植物の細胞骨格タンパク質の分離・精製と54.7kDa タンパク質の構造解析
岡本知明、柴田幸一、阿部俊之助、Eric Davies1(愛媛大・農・生物資源、1North Carolina 州大・植物)

 発芽5日目のアラスカエンドウ黄化芽生え先端より調製した細胞骨格画分を、Heparin Affinity Column にかけ、塩濃度150mMKOAcで溶出した54.7kDaのタンパク質(B1)の構造解析を試みた。このタンパク質を2次元電気泳動ではpI5.67のSingle Spotであった。またB1をV8 pro-teaseによって消化し、 SDS-PAGEによって分離し6つのフラグメントを得た。これらの部分アミノ酸配列を国立遺伝学研究所のDatabaseに対して検索しこれらのうち2つのフラグメントについてH+-transporting ATPsynthase と高い相同性を得た。これらをもとにPrimerを合成しPCR Cloning及びcDNAlibrary検索を行い遺伝子の部分配列を得た。

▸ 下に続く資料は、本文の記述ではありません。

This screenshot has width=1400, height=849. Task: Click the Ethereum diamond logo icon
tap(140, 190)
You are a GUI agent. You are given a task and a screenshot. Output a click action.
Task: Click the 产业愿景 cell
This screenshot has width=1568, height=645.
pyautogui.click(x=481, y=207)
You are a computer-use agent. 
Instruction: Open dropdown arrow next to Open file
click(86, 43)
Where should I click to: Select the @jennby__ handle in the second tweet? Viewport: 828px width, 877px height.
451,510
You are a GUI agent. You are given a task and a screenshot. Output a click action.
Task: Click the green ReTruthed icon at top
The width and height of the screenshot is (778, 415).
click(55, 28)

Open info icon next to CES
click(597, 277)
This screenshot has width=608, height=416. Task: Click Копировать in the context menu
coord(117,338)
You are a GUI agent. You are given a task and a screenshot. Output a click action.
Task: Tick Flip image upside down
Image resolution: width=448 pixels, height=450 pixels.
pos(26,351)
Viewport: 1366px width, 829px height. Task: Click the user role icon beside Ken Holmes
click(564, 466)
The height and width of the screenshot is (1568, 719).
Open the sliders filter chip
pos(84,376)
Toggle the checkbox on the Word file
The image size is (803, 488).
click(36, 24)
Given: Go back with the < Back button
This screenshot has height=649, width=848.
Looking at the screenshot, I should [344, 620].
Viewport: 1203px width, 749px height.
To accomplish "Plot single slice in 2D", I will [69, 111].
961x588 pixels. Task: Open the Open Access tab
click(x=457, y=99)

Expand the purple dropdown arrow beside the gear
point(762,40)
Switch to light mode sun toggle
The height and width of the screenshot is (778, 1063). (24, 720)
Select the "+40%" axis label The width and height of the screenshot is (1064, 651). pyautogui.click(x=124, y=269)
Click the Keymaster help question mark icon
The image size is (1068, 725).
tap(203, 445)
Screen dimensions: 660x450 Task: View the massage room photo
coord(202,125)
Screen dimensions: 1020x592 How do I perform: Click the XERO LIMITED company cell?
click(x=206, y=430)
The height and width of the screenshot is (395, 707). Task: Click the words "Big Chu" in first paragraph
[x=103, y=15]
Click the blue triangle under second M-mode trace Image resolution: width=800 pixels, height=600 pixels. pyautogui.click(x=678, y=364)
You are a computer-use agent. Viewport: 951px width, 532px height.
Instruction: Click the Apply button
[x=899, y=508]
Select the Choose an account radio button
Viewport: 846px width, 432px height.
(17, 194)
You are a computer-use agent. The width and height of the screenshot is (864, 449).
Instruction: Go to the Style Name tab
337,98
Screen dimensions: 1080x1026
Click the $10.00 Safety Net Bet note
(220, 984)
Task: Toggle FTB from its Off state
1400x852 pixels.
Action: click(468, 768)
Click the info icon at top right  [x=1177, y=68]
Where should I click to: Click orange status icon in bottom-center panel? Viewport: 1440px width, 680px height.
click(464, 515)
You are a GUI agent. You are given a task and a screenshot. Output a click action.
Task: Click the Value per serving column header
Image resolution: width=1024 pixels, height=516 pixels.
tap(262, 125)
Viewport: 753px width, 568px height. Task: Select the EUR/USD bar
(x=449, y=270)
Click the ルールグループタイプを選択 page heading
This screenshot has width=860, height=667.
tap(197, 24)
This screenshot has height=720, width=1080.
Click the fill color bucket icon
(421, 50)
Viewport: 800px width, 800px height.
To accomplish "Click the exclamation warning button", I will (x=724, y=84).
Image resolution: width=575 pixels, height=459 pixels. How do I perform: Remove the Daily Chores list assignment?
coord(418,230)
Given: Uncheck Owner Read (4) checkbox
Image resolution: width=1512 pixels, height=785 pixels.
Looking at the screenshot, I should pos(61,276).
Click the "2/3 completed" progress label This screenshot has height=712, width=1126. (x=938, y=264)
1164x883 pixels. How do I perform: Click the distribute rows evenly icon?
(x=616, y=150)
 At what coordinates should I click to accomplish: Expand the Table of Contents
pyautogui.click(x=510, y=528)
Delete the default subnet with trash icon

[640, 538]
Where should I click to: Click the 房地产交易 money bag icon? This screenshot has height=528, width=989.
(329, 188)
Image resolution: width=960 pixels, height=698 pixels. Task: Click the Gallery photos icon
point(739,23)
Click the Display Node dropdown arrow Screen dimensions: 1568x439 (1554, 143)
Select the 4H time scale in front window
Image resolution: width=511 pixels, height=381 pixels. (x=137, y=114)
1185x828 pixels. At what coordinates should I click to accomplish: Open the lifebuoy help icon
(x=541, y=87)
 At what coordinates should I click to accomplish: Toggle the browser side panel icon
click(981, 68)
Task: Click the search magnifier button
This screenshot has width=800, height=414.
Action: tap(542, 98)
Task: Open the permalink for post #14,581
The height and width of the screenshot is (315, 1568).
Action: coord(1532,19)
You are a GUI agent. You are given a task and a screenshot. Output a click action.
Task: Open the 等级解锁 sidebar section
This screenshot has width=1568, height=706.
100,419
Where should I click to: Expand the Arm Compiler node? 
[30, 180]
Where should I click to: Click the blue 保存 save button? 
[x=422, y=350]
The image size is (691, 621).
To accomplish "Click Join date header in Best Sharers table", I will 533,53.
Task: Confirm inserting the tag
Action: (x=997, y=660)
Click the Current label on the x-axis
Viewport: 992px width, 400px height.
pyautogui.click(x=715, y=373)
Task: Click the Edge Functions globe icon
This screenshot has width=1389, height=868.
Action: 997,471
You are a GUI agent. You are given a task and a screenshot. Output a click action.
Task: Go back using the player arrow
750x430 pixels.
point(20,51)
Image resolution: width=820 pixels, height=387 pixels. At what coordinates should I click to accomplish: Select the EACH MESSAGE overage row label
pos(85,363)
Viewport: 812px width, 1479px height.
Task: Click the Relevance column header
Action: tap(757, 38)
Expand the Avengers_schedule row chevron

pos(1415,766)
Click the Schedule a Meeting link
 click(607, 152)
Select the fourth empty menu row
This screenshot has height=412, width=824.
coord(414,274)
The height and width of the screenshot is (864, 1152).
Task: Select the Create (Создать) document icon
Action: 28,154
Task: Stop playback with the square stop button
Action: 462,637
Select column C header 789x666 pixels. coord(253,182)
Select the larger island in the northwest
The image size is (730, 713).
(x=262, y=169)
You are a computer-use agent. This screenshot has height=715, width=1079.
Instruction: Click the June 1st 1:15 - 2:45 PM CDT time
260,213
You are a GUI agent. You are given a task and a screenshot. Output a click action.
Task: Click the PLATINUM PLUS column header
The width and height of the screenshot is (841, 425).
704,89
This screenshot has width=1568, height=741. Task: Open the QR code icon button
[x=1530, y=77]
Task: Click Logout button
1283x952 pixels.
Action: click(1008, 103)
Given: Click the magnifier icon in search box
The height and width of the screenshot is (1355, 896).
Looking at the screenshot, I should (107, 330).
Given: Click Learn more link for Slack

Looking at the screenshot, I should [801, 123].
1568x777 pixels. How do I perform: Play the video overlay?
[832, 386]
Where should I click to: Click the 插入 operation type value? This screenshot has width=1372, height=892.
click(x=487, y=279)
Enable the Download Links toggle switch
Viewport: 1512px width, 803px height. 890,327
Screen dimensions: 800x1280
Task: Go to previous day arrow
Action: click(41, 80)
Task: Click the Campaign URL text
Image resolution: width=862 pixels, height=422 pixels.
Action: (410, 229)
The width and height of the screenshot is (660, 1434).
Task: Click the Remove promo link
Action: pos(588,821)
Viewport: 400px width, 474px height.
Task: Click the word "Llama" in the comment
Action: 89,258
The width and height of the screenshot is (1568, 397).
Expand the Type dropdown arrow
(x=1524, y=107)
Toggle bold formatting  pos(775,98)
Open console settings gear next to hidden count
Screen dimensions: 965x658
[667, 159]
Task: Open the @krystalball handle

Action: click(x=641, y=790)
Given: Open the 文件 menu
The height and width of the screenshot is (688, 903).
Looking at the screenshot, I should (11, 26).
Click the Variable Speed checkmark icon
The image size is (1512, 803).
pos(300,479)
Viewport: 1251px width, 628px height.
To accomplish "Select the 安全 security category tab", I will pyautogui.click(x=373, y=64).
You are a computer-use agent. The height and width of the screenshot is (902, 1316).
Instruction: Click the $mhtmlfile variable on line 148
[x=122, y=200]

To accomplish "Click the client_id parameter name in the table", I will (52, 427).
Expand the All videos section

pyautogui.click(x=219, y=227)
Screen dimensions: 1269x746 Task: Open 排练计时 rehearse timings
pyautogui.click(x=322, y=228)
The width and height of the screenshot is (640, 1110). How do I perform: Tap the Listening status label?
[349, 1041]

この配列と、さきに得られた H+-transporting ATPsynthaseとの相同性は低かったが、この遺伝子のコードするアミノ酸配列では、再びさきの H+-transー
porting ATPsynthase と高い相同性を示した。これらのことからB1は H+-transporting ATPsynthase様の新規のタンパク質であると考えられた。現在、全長に当たるクローンを得ており、構造解析を行っている。